Clearly, in such cases it is the carrier that must be held liable in the first place, but when the carrier cannot be identified or is unable to mend the damages caused, then the consignor will need to seek compensation from the forwarder.

 

Moreover, in some cases there is not even a written contract between the consignor and the carrier save for the bill of lading, which, however, is increasingly seen in legal practice as a mere pro forma paper to which the parties do not necessarily intend to attribute any contractual significance.

 

To ensure the seamless exercise of the forwarder's liability, the contract between forwarder and consignor must provide in no uncertain terms for such liability, while explicitly setting the conditions under which such liability is to be invoked. Should the forwarder, however, not be held liable for loss or damage even without such conditions being met?

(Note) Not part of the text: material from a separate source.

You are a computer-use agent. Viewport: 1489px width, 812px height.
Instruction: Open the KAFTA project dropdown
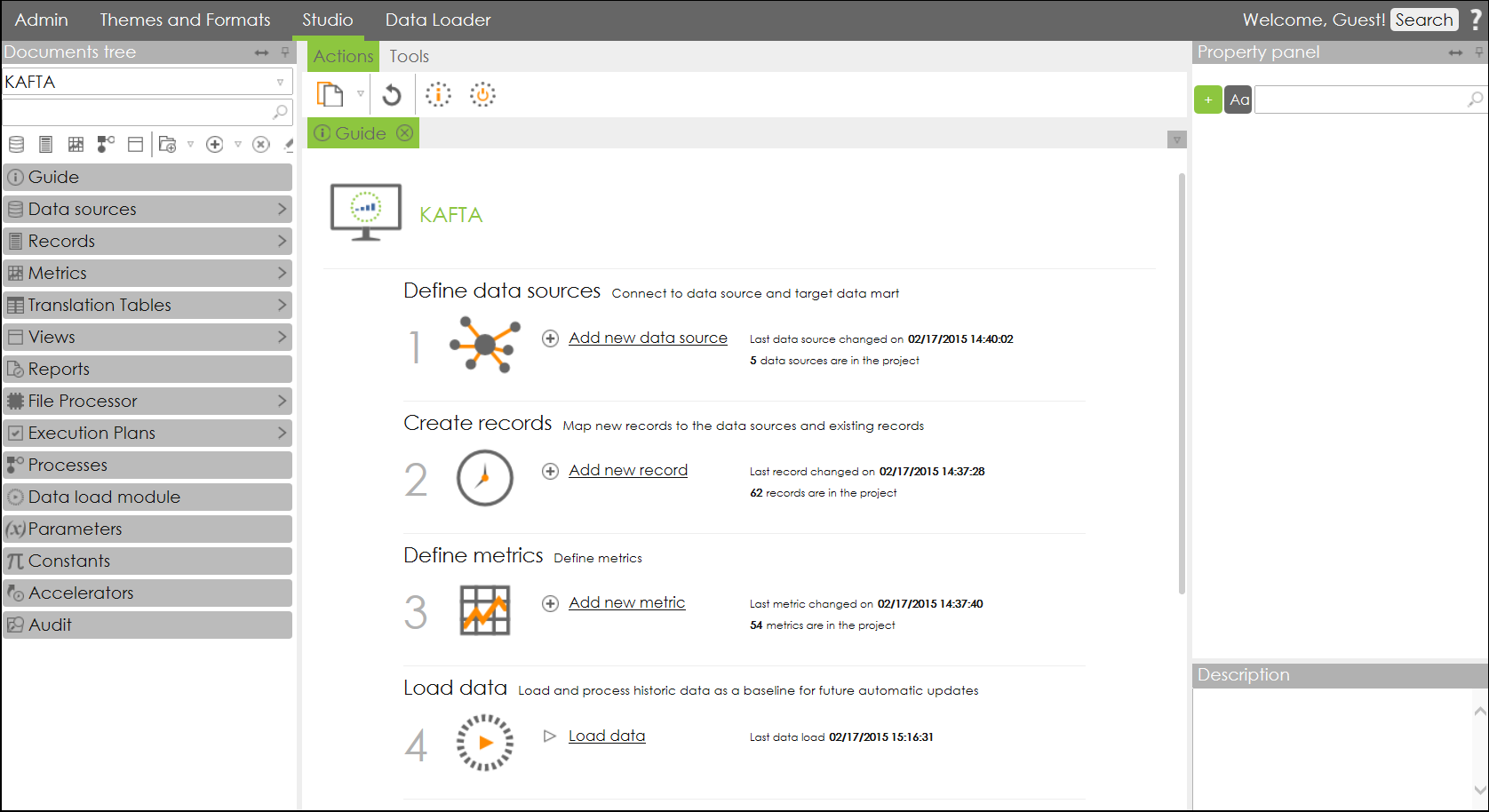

Should it not follow from there, as it does in some more sophisticated legal systems, that by signing a forwarding contract (as opposed to a mere brokerage agreement for procuring a carrier), the forwarder must be regarded as the actual carrier in terms of the liability assumed?

 

In our view, by undertaking the all-round organization of shipment, whereby the consignor plays no part in the selection of a carrier, and by receiving a fee which subsumes within itself any and all costs, including those for the de facto conveyance of the cargo, the forwarder should be regarded as the carrier in terms of his rights and obligations and, especially, in terms of his liability for damages to, or loss of, cargo.

 

The above should apply to both domestic and international transport services and could be based both on the existing practices of foreign courts, which undoubtedly have wider historical experience in trying cases related to forwarding, and on the relevant provisions of Bulgarian law.

 

Thus, for example, under Art. 9 and Art. 53 of the General Shipping Provisions of the Bulgarian National Association of Forwarders, which apply with respect to contracts entered into by any and all of its members, in cases where the forwarder is a principal-operator (i.e. they have undertaken the all-round organization and performance of the shipping operation), they assume full liability for any damage or loss, including total loss of cargo at its final destination.

 

Similar regulation is also provided in legislation concerning shipment of goods by water, air and land, e.g. the Road Transport Act of Bulgaria, respectively the Convention on the Contract for the International Carriage of Goods by Road (CMR), which has been duly ratified and promulgated and now constitutes part of Bulgaria 's domestic law.

 

Under all of the above legislation, the liability of a forwarder, whether as an operator or as the entity responsible for organizing shipment in its entirety, who has explicitly undertaken this commitment (naturally, within the bounds of the universally applicable limitations of liability to the extent provided under international acts) is undoubted.

 

Last, but not least in importance, our own perception of the extent of development of contractual relations is substantiated by insurance coverage of forwarder's liability, including to its full extent, being offered by insurers operating on the Bulgarian market.

 

All of the above prompts the reasoned conclusion, in the spirit of the supreme principle of civil law: pacta sunt servanda (agreements are meant to be kept), that it is unacceptable for a party to undertake a commitment for comprehensive care prior to being assigned a service and then renege on its commitment if such care requires compensation for damages. This rule must be strictly adhered to in all public (civil as well as commercial) relationships and specifically in the context of a forwarder's liability, and is quite normal for a civilized law-governed country with a developed market economy.

 

The above should therefore be endorsed by the legislator through the introduction of explicit provisions to that effect in the relevant laws and bylaws, and supported by judicial practice when dealing with legal disputes of that nature.